→ **Brief**
Please write out every record exactly, but keep any images out of it.

(Collection entries)
'''

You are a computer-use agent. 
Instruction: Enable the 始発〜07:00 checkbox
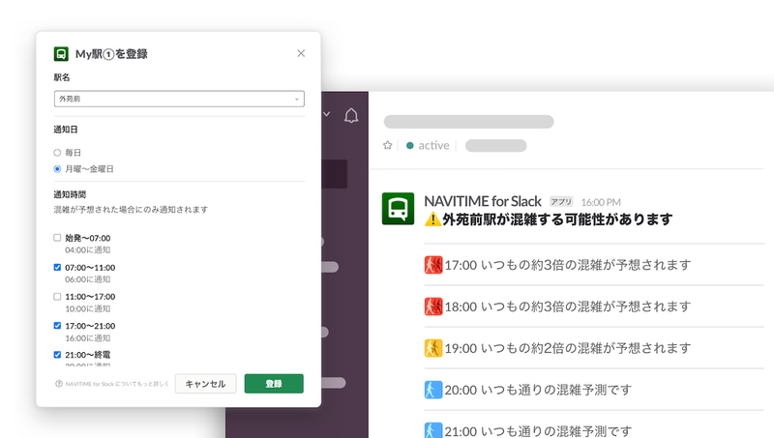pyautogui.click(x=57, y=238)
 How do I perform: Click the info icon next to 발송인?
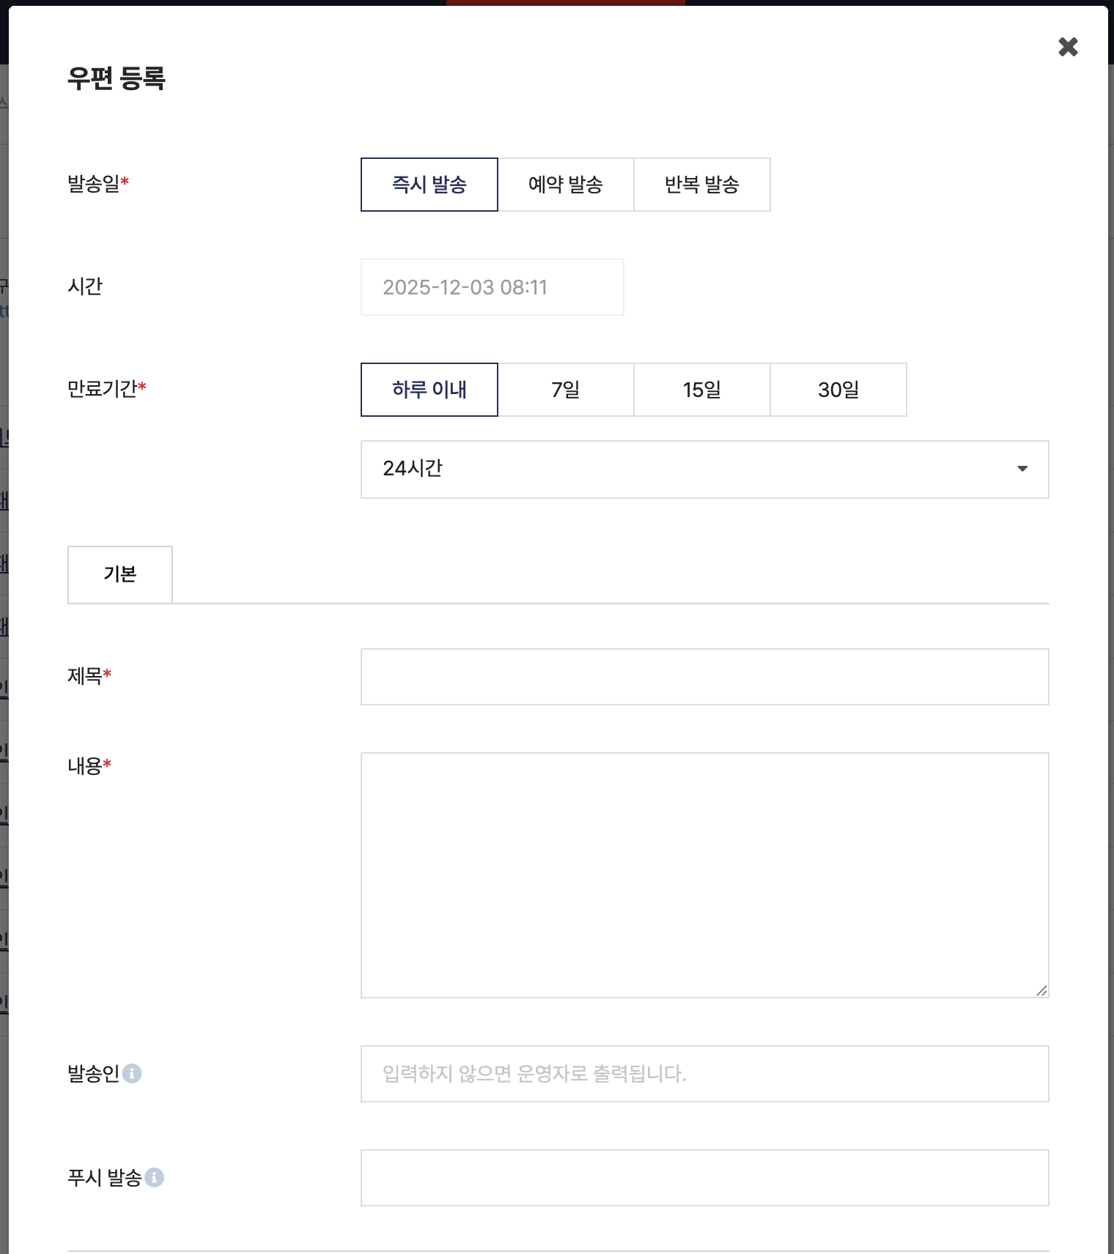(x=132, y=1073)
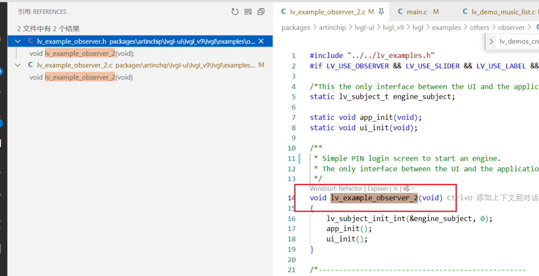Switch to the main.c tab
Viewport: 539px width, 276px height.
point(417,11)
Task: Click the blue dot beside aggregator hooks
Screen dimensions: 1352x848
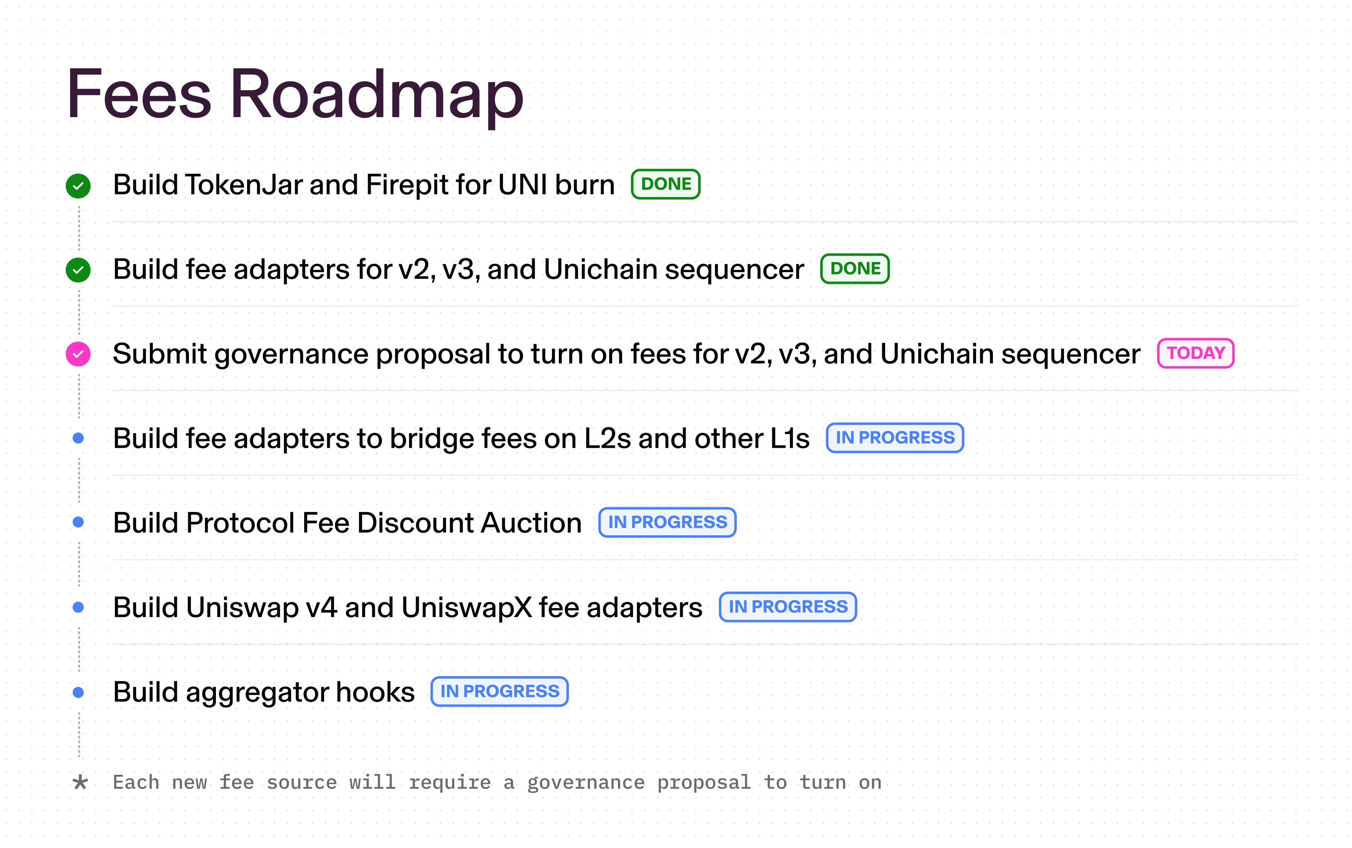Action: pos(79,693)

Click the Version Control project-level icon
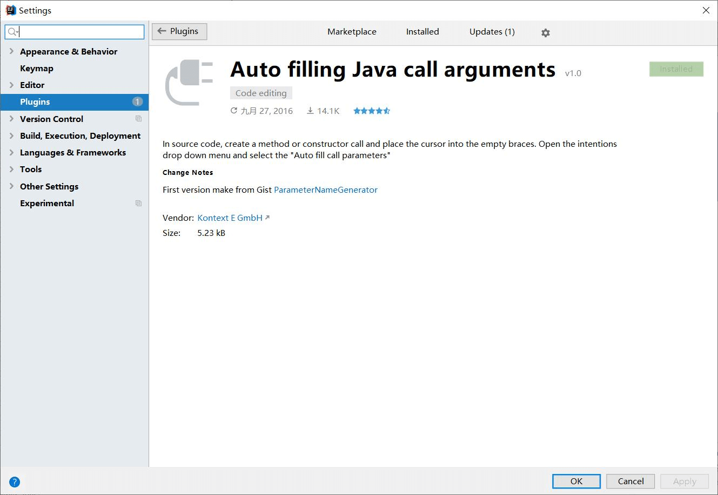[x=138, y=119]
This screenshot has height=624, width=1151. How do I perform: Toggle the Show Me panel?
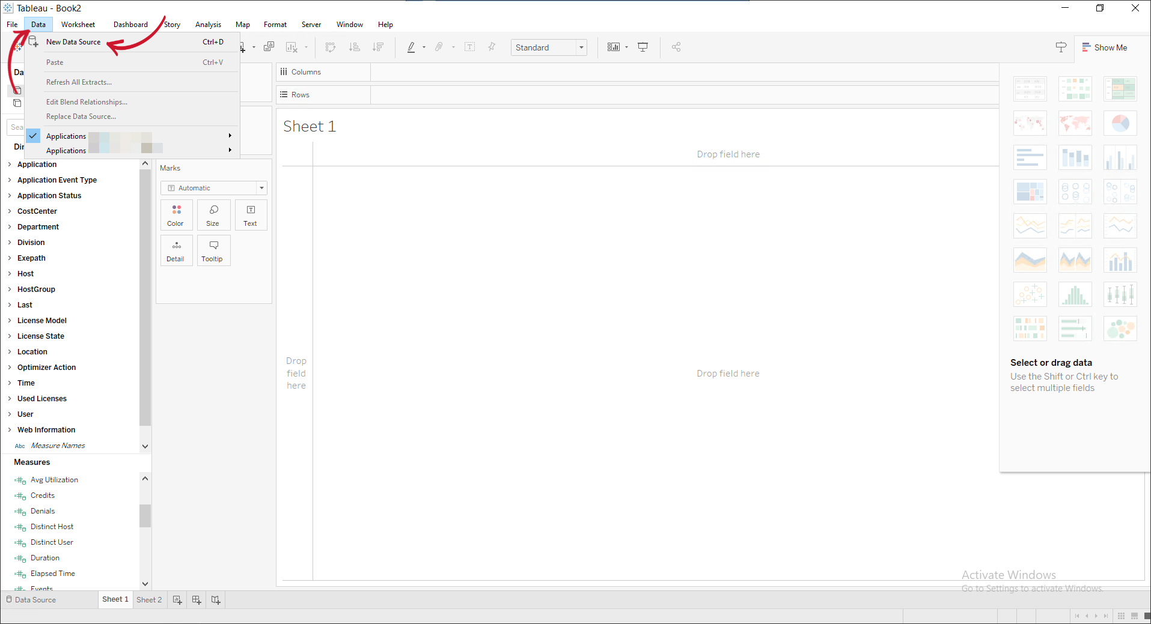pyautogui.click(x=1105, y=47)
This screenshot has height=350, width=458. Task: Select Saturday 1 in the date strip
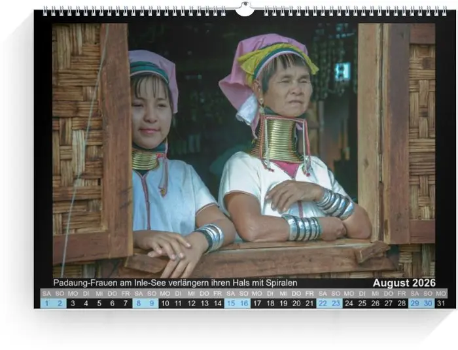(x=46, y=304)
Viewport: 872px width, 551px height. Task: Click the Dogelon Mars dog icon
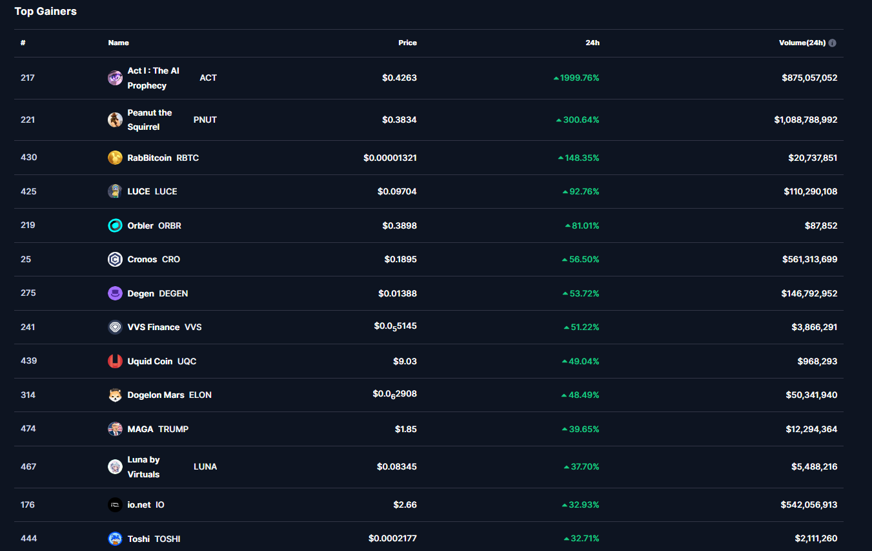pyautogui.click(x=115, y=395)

'''

→ **Exercise result**
You are a computer-use agent. 
Instruction: Enable the 始発〜07:00 checkbox
pyautogui.click(x=57, y=238)
 How do I perform: Click the info icon next to 발송인?
(x=132, y=1073)
Switch to the main.c tab
Viewport: 539px width, 276px height.
point(417,11)
Task: Click the blue dot beside aggregator hooks
Screen dimensions: 1352x848
Action: pos(79,693)

Click the Version Control project-level icon
[x=138, y=119]
This screenshot has height=624, width=1151. How do I perform: Toggle the Show Me panel?
pyautogui.click(x=1105, y=47)
This screenshot has height=350, width=458. Task: Select Saturday 1 in the date strip
(x=46, y=304)
Viewport: 872px width, 551px height. Task: Click the Dogelon Mars dog icon
pyautogui.click(x=115, y=395)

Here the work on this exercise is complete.